## Exercise
Could you copy out each of the entries below word for word, leaving out the pictures?

## The data
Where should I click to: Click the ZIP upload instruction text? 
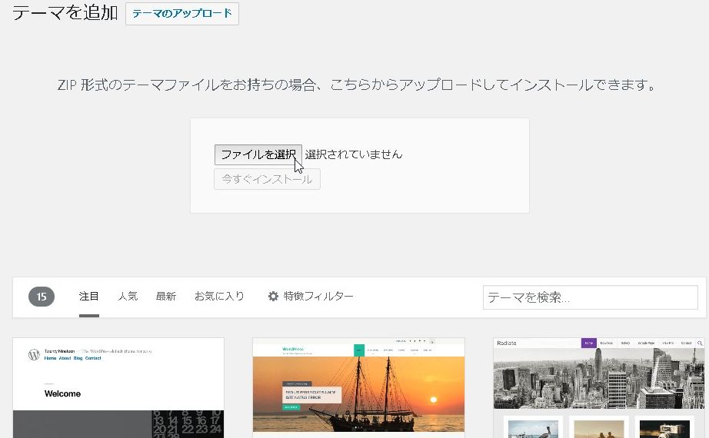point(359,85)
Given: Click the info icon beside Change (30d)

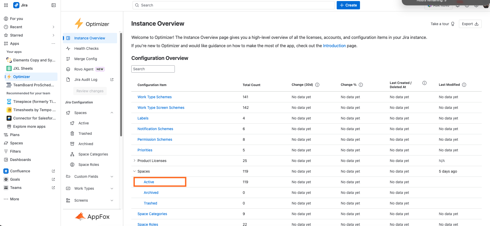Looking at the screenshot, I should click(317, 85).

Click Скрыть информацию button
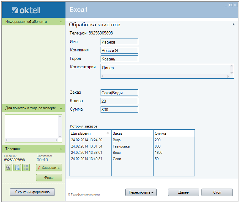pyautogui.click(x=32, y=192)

## Output of the exercise
Where should I click to: Click the ZIP upload instruction text? 
point(359,85)
Given: Click the info icon beside Change (30d)

Looking at the screenshot, I should click(317, 85).

Click Скрыть информацию button
pyautogui.click(x=32, y=192)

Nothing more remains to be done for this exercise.